_Work item A_:
Answer these questions from the commentary on sexual harassment in Malta:
(i) How did the manager treat the employee's internal complaint about sexual harassment, according to the commentary?
(ii) Besides sexual harassment, what else did the woman who filed the lawsuit claim she was a victim of?
(iii) How much compensation did the Industrial Tribunal award her?
_Work item B_: Resume the commentary on sexual harassment in Malta, picking up after its final sentence.

It’s an attitude which is pervasive throughout Maltese society – one is to consider one’s self as lucky because the situation could be so much worse. Instead of addressing a problem or a complaint, it is dismissed because it’s not a catastrophe. So, if, as in the case at hand, an employee files an internal complaint about sexual harassment, it is ignored because the manager thinks it’s inconsequential, and well it isn’t rape and he has many other important things to see to. No thought was given to minimising friction on the workplace or helping an employee to feel more comfortable. There was no effort to tell the joke-cracking employees to tone it down a notch and perhaps to try to be polite or at least not disrespectful. No – because that would mean being civil, and we don’t do civility in Malta.

The woman who filed the lawsuit citing sexual harassment also claimed that she was a victim of constructive dismissal – that the environment at work was so intolerable that she just couldn’t take it any more and so handed in her notice. The Industrial Tribunal ruled in her favour on both counts and awarded her Lm2,000 by way of compensation.

_Listed records_:

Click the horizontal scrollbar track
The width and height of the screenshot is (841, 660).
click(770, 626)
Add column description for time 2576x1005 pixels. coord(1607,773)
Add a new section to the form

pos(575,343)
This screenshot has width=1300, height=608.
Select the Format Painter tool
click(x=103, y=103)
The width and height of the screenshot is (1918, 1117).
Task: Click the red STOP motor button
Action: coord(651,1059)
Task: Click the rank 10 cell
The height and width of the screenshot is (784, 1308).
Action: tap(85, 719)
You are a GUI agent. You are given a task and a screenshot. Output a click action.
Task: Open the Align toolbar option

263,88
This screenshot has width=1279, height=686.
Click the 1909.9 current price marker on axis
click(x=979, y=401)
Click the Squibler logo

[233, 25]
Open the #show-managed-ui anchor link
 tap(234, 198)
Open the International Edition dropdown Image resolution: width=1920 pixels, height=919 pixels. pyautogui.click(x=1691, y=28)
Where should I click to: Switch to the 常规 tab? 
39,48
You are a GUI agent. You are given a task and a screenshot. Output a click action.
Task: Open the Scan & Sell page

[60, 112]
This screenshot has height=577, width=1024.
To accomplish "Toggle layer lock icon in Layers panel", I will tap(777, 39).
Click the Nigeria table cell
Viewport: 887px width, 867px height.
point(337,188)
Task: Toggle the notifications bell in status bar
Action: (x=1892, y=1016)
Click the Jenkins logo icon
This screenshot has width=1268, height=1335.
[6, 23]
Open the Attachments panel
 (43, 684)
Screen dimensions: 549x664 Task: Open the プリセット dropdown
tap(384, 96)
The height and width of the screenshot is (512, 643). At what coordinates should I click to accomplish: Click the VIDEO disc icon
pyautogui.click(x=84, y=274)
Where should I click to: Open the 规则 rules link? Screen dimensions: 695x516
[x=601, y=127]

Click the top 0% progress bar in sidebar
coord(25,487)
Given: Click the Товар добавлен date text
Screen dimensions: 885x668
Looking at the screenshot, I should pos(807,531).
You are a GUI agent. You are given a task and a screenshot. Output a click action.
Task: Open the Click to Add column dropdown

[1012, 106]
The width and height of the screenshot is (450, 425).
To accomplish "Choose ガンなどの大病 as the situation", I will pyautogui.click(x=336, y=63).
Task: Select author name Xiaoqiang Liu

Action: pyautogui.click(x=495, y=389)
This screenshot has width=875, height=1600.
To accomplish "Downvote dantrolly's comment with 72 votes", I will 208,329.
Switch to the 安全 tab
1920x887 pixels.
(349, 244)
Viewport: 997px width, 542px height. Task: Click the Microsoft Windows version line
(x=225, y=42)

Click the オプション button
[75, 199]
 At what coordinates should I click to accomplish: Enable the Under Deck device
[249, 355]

_Expected answer A_:
(i) He ignored it because he thought it was inconsequential.
(ii) Constructive dismissal.
(iii) Lm2,000.

_Expected answer B_:
Some people expressed their surprise at the quantum of the award. Perhaps that’s because sexual harassment suits are a relatively new concept in Malta where sexually-related jokes are considered to be harmless banter and where the boss copping a feel is just one of the minor down-sides of the job on the same level as having to make the tea. In other countries where employers are expected to behave with a measure of decorum and sexual harassment legislation has been around for longer, the awards granted to victims of harassment are considerably higher.
In one particular case which bears a great similarity to the one mentioned above, an employment tribunal held that a chef at an exclusive members’ club in London had sexually harassed a waitress. The chef was said to have walked around the kitchen dressed only in his underpants, and was said to have repeatedly subjected the waitress to crude questions about her sex life. The waitress was awarded GBP124,000 in compensation. One of the important factors taken into account in this case was the bullying and humiliating atmosphere which was evident in the kitchen. Such an atmosphere can, of itself, amount to harassment.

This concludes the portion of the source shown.